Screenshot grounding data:

================

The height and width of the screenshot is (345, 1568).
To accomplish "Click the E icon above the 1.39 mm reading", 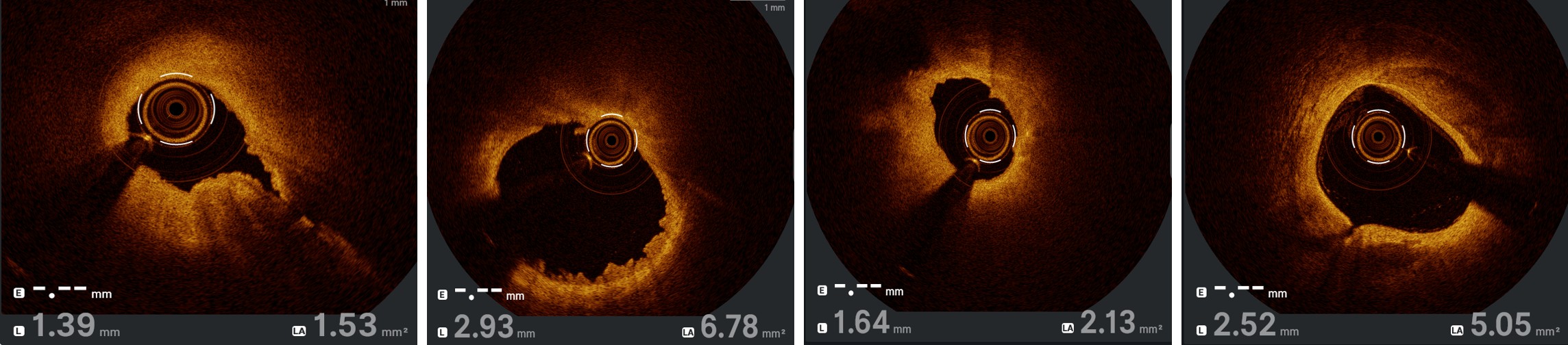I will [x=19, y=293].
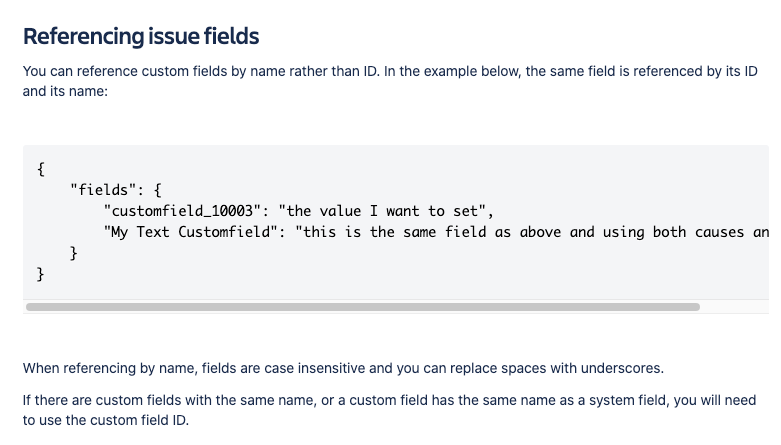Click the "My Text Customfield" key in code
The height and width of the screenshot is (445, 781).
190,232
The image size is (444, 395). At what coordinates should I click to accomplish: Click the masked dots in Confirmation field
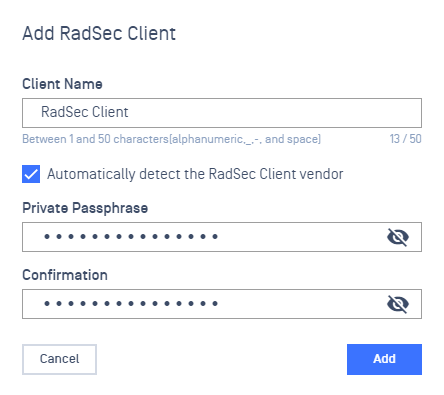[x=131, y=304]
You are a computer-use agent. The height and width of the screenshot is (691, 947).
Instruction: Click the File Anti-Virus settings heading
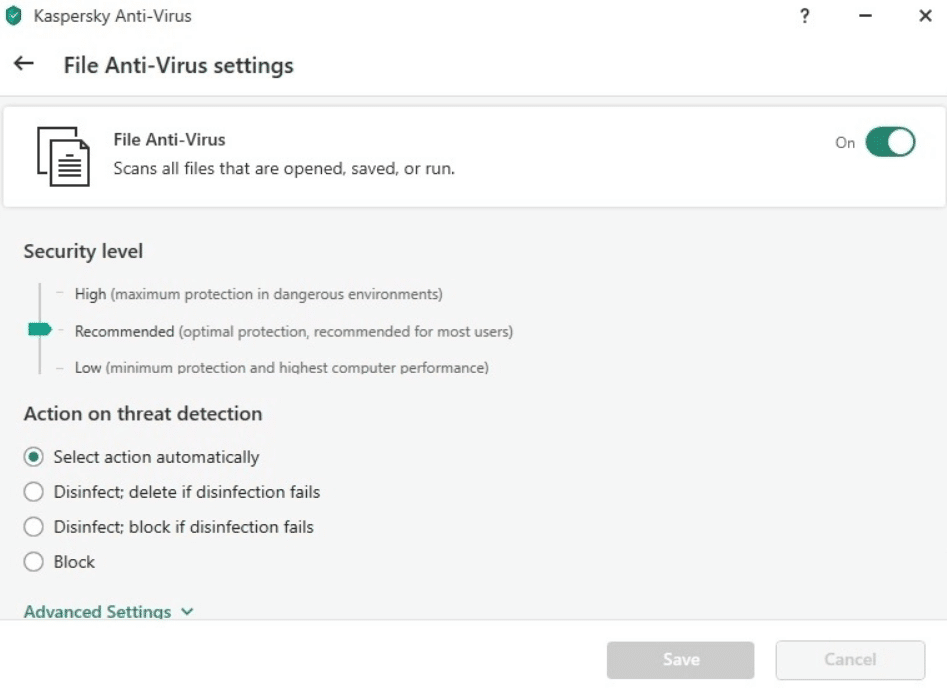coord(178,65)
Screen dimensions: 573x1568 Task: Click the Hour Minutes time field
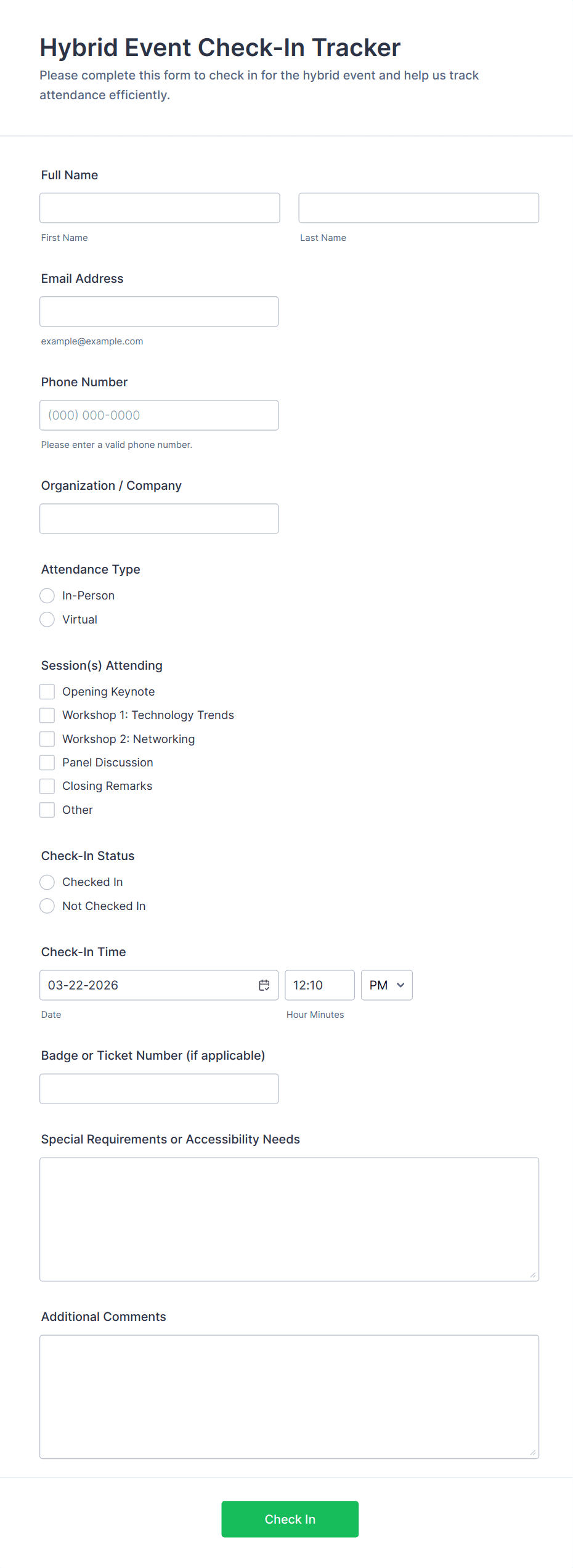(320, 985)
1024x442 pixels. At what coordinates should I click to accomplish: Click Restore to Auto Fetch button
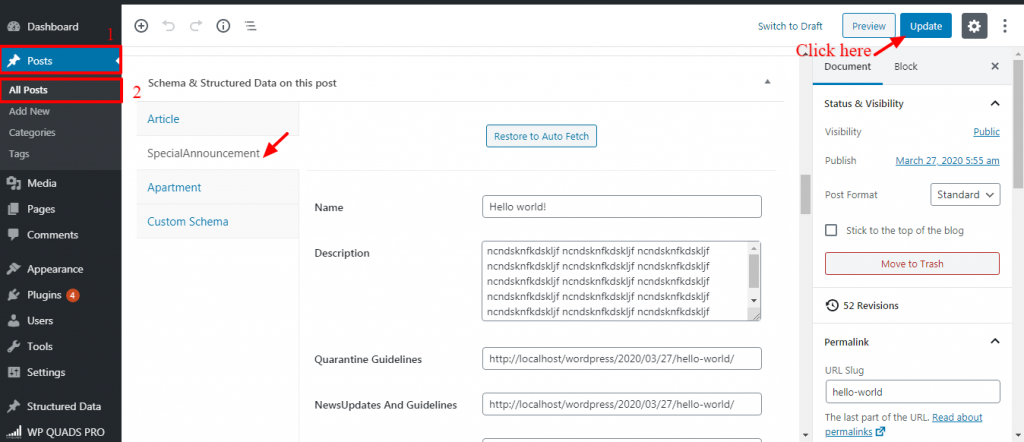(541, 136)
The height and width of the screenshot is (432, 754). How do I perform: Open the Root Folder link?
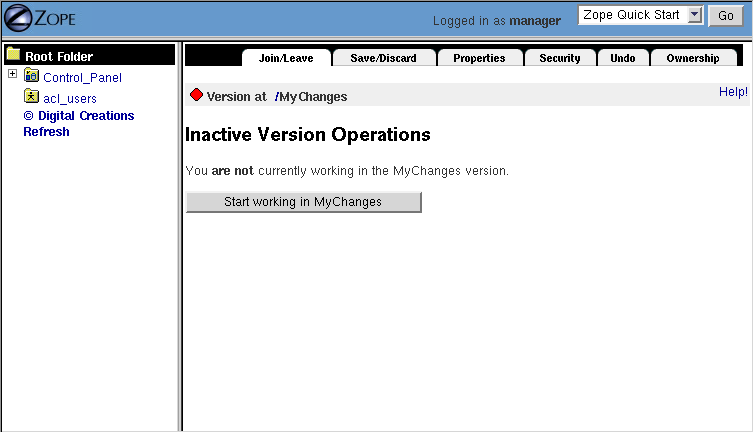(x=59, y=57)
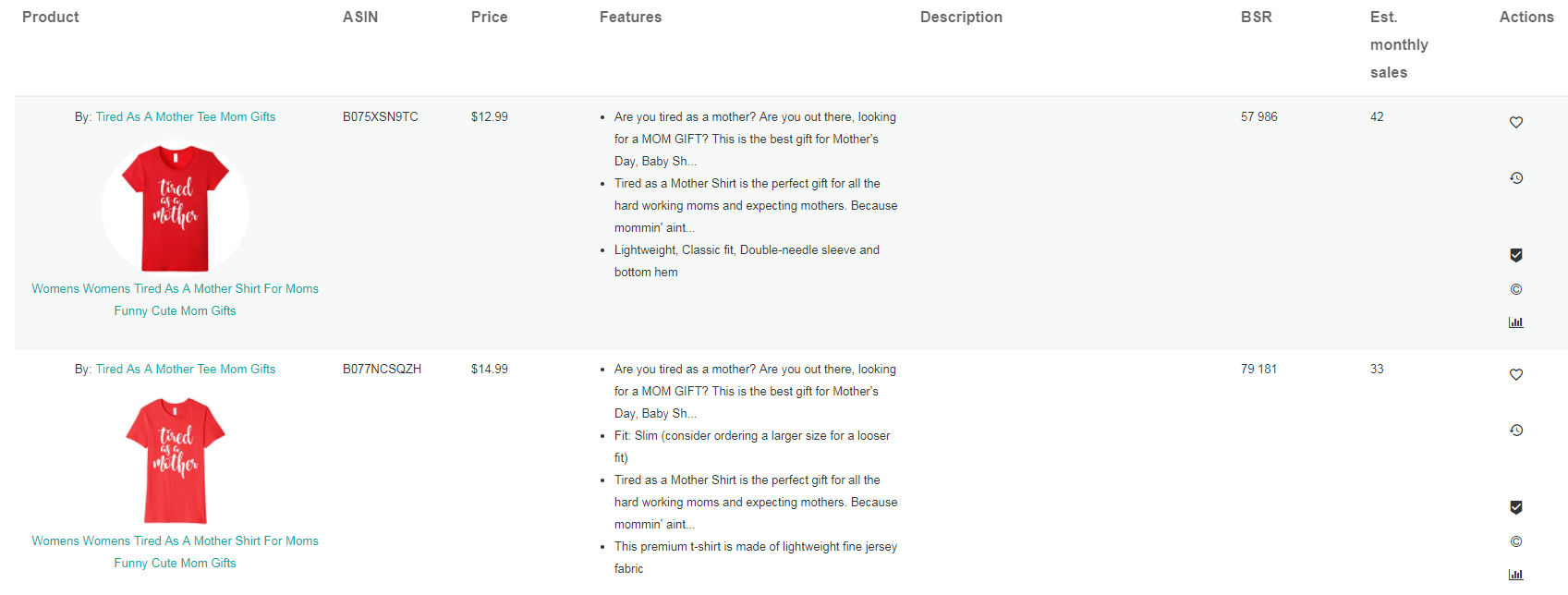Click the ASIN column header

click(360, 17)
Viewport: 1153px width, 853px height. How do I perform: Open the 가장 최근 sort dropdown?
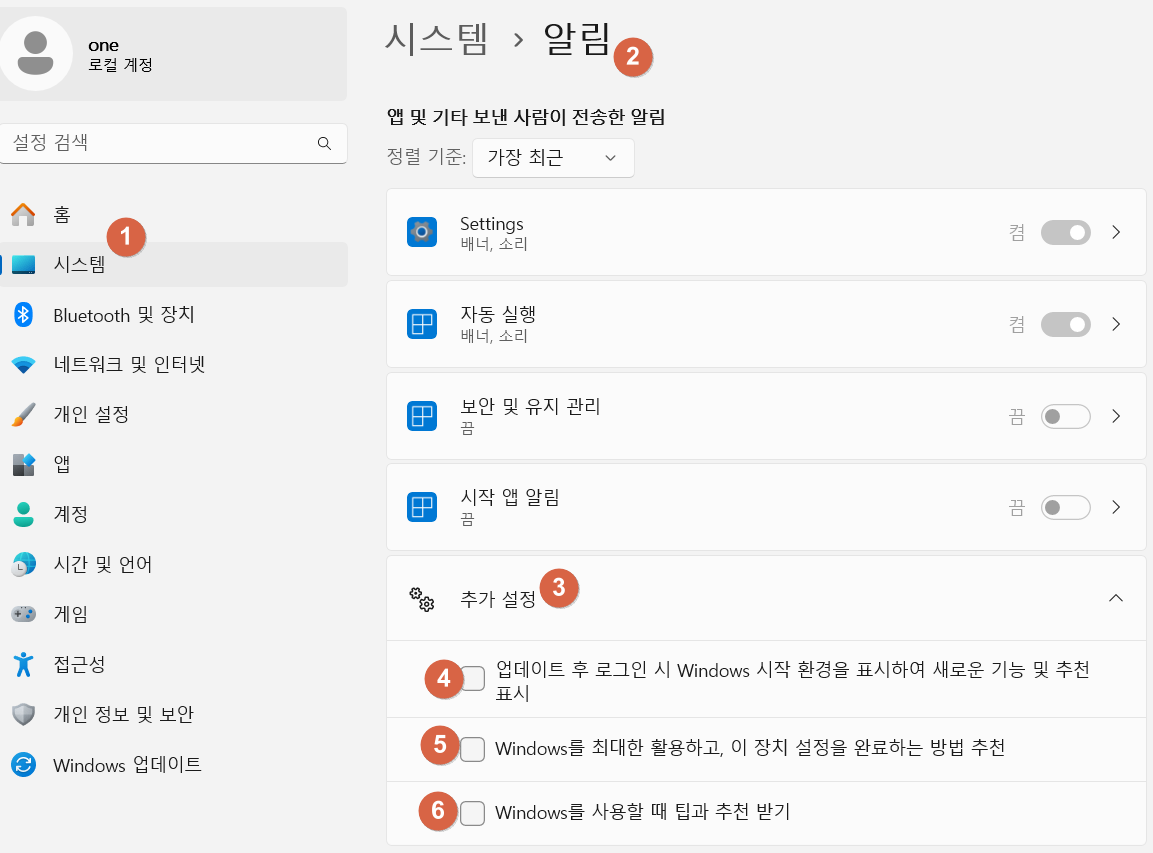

================

- Task item
Exactly as written, restate the lines from the one that contains "Screen dimensions: 573x1568" through the final line of the data, both ends included, but leave out the pictures.

- Output for this exercise
Screen dimensions: 573x1568 Task: Click the Hour Minutes time field
(320, 985)
1024x442 pixels. At what coordinates should I click to accomplish: Click Restore to Auto Fetch button
(541, 136)
The height and width of the screenshot is (432, 754). How do I perform: Open the Root Folder link?
(x=59, y=57)
Click the ASIN column header

click(360, 17)
Viewport: 1153px width, 853px height. How do I perform: Open the 가장 최근 sort dropdown?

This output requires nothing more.